Exercise directions>
Please copy out all the data. Every detail stays the same.

[Collected data entries]
Content starts

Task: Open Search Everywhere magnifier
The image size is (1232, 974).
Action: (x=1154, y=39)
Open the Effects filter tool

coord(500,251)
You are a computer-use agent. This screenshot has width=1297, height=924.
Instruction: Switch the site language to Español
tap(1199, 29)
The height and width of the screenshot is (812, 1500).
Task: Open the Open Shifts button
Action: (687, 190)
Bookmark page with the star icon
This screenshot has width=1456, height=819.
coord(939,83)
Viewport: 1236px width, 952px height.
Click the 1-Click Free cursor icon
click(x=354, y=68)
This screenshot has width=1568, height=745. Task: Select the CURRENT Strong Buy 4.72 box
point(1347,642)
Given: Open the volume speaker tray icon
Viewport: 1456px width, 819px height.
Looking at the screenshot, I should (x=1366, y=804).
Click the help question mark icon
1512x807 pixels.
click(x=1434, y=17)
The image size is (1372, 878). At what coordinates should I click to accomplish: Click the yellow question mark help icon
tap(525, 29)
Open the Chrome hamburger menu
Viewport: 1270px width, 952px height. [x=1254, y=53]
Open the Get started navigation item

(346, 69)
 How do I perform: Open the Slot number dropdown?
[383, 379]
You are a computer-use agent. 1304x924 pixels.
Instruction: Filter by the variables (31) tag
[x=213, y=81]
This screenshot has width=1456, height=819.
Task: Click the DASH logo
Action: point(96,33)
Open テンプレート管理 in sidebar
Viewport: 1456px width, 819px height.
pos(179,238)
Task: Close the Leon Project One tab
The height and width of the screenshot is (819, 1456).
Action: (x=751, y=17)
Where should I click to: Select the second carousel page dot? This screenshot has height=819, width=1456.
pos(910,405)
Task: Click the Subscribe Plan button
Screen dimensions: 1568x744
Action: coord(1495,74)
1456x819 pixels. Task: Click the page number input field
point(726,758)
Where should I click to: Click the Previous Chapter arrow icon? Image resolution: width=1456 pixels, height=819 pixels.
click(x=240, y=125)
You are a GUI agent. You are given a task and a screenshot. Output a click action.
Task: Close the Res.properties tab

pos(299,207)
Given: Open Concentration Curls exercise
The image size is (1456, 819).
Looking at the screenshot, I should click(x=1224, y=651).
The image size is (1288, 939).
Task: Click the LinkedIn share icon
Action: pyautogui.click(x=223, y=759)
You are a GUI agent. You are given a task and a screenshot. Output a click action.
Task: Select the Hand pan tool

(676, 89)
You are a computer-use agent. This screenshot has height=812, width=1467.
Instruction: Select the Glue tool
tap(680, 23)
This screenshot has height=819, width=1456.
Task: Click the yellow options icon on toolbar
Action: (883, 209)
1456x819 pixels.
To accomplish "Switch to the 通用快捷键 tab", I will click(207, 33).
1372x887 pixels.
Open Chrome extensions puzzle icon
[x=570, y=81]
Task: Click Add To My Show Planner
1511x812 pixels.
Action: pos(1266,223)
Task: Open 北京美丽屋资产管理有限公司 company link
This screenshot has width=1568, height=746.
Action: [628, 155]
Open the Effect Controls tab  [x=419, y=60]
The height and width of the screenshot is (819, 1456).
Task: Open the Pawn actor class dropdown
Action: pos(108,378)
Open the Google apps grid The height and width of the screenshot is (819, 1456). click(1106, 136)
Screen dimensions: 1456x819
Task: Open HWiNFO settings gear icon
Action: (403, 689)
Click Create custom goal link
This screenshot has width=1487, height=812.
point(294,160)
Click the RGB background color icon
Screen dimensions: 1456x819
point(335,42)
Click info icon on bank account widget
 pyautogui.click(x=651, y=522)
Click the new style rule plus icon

Content ends

Task answer>
Task: Open Search Everywhere magnifier
The image size is (1232, 974).
Action: (x=1154, y=39)
Open the Effects filter tool

coord(500,251)
You are a computer-use agent. This screenshot has width=1297, height=924.
Instruction: Switch the site language to Español
tap(1199, 29)
The height and width of the screenshot is (812, 1500).
Task: Open the Open Shifts button
Action: (687, 190)
Bookmark page with the star icon
This screenshot has width=1456, height=819.
coord(939,83)
Viewport: 1236px width, 952px height.
Click the 1-Click Free cursor icon
click(x=354, y=68)
This screenshot has width=1568, height=745. Task: Select the CURRENT Strong Buy 4.72 box
point(1347,642)
Given: Open the volume speaker tray icon
Viewport: 1456px width, 819px height.
Looking at the screenshot, I should (x=1366, y=804).
Click the help question mark icon
1512x807 pixels.
click(x=1434, y=17)
The image size is (1372, 878). At what coordinates should I click to accomplish: Click the yellow question mark help icon
tap(525, 29)
Open the Chrome hamburger menu
Viewport: 1270px width, 952px height. [x=1254, y=53]
Open the Get started navigation item

(346, 69)
 How do I perform: Open the Slot number dropdown?
[383, 379]
You are a computer-use agent. 1304x924 pixels.
Instruction: Filter by the variables (31) tag
[x=213, y=81]
This screenshot has width=1456, height=819.
Task: Click the DASH logo
Action: point(96,33)
Open テンプレート管理 in sidebar
Viewport: 1456px width, 819px height.
pos(179,238)
Task: Close the Leon Project One tab
The height and width of the screenshot is (819, 1456).
Action: (x=751, y=17)
Where should I click to: Select the second carousel page dot? This screenshot has height=819, width=1456.
pos(910,405)
Task: Click the Subscribe Plan button
Screen dimensions: 1568x744
Action: coord(1495,74)
1456x819 pixels. Task: Click the page number input field
point(726,758)
Where should I click to: Click the Previous Chapter arrow icon? Image resolution: width=1456 pixels, height=819 pixels.
click(x=240, y=125)
You are a GUI agent. You are given a task and a screenshot. Output a click action.
Task: Close the Res.properties tab

pos(299,207)
Given: Open Concentration Curls exercise
The image size is (1456, 819).
Looking at the screenshot, I should click(x=1224, y=651).
The image size is (1288, 939).
Task: Click the LinkedIn share icon
Action: pyautogui.click(x=223, y=759)
You are a GUI agent. You are given a task and a screenshot. Output a click action.
Task: Select the Hand pan tool

(676, 89)
You are a computer-use agent. This screenshot has height=812, width=1467.
Instruction: Select the Glue tool
tap(680, 23)
This screenshot has height=819, width=1456.
Task: Click the yellow options icon on toolbar
Action: (883, 209)
1456x819 pixels.
To accomplish "Switch to the 通用快捷键 tab", I will click(207, 33).
1372x887 pixels.
Open Chrome extensions puzzle icon
[x=570, y=81]
Task: Click Add To My Show Planner
1511x812 pixels.
Action: pos(1266,223)
Task: Open 北京美丽屋资产管理有限公司 company link
This screenshot has width=1568, height=746.
Action: [628, 155]
Open the Effect Controls tab  [x=419, y=60]
The height and width of the screenshot is (819, 1456).
Task: Open the Pawn actor class dropdown
Action: pos(108,378)
Open the Google apps grid The height and width of the screenshot is (819, 1456). click(1106, 136)
Screen dimensions: 1456x819
Task: Open HWiNFO settings gear icon
Action: (403, 689)
Click Create custom goal link
This screenshot has width=1487, height=812.
point(294,160)
Click the RGB background color icon
Screen dimensions: 1456x819
point(335,42)
Click info icon on bank account widget
 pyautogui.click(x=651, y=522)
Click the new style rule plus icon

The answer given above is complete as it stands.